Born 7 March 1960 à Ostrava (Czech Republic)
Along with Swede Mats Wilander, who also won three titles, the Czech-turned-American was the other main man at Roland-Garros during the 1980s. In between his records at the US Open (eight finals in a row from 1982 – 1989) and being the nearly man at Wimbledon (the only major he never managed to take home), his relationship with Roland-Garros was an important one as it featured the two most significant matches of his career. The first against John McEnroe in 1984 ushered in the legend that was Lendl, while the second announced the beginning of the end, in 1989 against Michael Chang. Having won the juniors in 1978, Lendl already made the final "proper" in 1981, only to end up being the last victim of six-time winner Björn Borg… but also the first man since 1976 to take the Swede to five sets. A fine achievement, but not one that would help him cast off the image of the eternal bridesmaid. Despite physical and mental training that were second to none at the time, Lendl knew only defeat in Grand Slam finals in the early days (apart from Roland-Garros in 1981, he also lost the Australian Open in 1983 and the US Open in 1982 and 1983).

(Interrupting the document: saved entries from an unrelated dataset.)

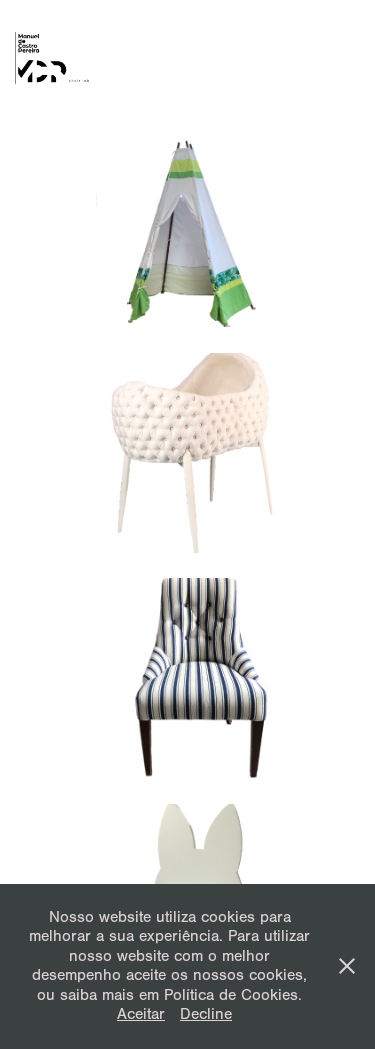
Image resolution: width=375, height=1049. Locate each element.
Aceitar (141, 1014)
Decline (206, 1014)
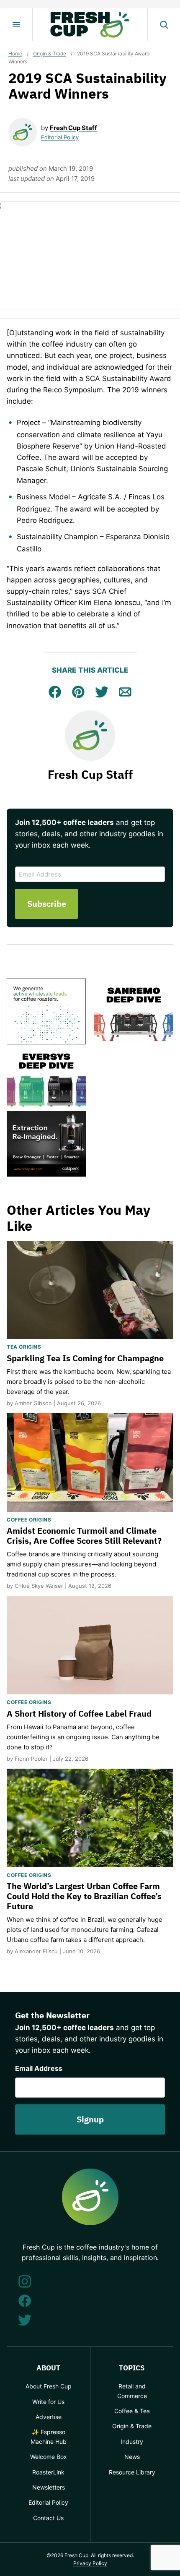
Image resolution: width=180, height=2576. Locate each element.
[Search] (163, 24)
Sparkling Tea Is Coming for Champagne (85, 1358)
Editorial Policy (60, 137)
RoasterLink (48, 2472)
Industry (132, 2441)
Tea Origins (24, 1347)
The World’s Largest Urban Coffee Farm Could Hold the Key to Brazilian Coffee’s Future (84, 1896)
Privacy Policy (90, 2563)
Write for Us (48, 2401)
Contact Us (48, 2517)
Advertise (49, 2416)
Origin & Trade (49, 53)
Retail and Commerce (132, 2391)
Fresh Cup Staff (73, 128)
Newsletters (48, 2487)
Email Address (38, 2068)
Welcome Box (48, 2456)
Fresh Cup (90, 25)
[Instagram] (24, 2281)
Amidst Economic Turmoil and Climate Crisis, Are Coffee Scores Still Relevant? (84, 1535)
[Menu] (16, 24)
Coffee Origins (29, 1519)
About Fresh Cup (49, 2386)
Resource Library (132, 2472)
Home (15, 53)
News (132, 2456)
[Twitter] (24, 2320)
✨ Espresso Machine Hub (49, 2436)
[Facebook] (24, 2300)
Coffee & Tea (132, 2410)
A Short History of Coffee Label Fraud (79, 1713)
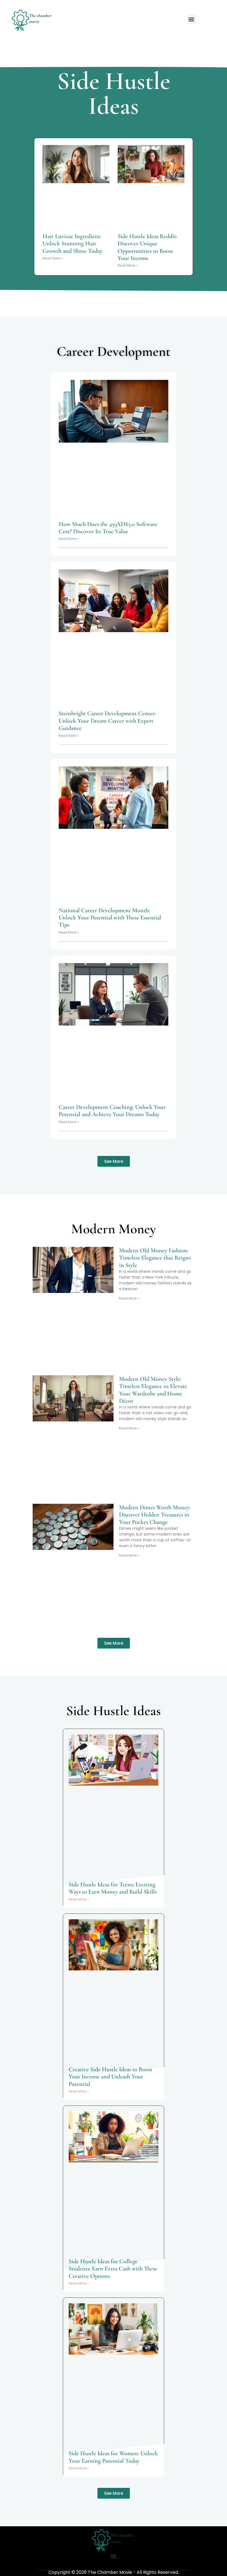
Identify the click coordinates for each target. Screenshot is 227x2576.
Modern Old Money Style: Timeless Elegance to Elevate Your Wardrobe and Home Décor (153, 1389)
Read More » (53, 258)
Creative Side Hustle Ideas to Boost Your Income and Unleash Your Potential (110, 2077)
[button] (191, 19)
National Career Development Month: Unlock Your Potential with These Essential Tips (110, 918)
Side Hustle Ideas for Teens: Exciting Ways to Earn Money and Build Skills (113, 1888)
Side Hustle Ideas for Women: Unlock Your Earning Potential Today (113, 2457)
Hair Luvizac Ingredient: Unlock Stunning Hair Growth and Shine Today (72, 243)
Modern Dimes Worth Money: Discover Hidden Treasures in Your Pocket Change (154, 1515)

It would be in Paris, and during "McEnroe’s year", that he would finally right this wrong, and fittingly he did it with one of the most memorable comebacks in the history of tennis. Just as his American nemesis, who was on a 42-match win streak at the time, was wiping the floor with him, Lendl decided to take some advice from a spectator who quoted a popular song at the time and shouted from the stands: "Prove that you exist!" The Czech duly came back from two sets down, overcame a break in the fourth and then saved two more break points at 3-3 in the decider, before exulting in joy and deliverance just before the clock struck eight at the end of his 3-6, 2-6, 6-4, 7-5, 7-5 victory. John McEnroe kept his head down during the trophy ceremony and disappeared off-court as quickly as he could, rather than watch Lendl hold his first Slam silverware aloft in what would become a familiar scene in Paris and around the world for the rest of the decade. Despite losing in the final in 1985 to Mats Wilander, Lendl got his hands back on the trophy the following two years, including a dose of revenge on Wilander in the 1987 final. The Swede made a mistake in opting for serve-and-volley, rather than following the example of his compatriot Joakim Nyström who was the only player of that era to be able to throw Lendl off his rhythm, driving the Czech mad with moonballs.
This ended up being the recipe, with an added dash of cheek in the form of an underarm service, that worked for Chang against the then world No.1 in the Round of 16 in 1989. Lendl was deeply affected by this defeat, which ushered in a downward spiral that saw him beaten in the first round in his last two appearances at Roland-Garros, in 1993 and 1994. In 1993, he even gave an unknown Frenchman by the name of Stéphane Huet (ranked No.297) his day in the sun, in one of the biggest upsets the tournament has ever seen.
Ivan Lendl’s record at Roland-Garros:
• 53 wins, 12 defeats.
• Three titles (1984, 1986 and 1987) and two finals (1981 and 1985). Ivan Lendl also won the Australian Open twice (1989 and 1990) and the US Open three times (1985, 1986 and 1987). He never won Wimbledon, his best results being two appearances in the final (1986 and 1987).
• 15 participations (the first in 1978, the year of his boys’ singles title, the last in 1994, at the age of 34).
• 38 matches played on Centre Court (the first in 1979 against Vitas Gerulaitis).
• Notable wins over José Luis Clerc (semi-final in 1981), John McEnroe (quarter-final in 1981, 1984 final and Round of 16 in 1988), Mats Wilander (semi-final in 1984 and 1987 final), Jimmy Connors (semi-final in 1985).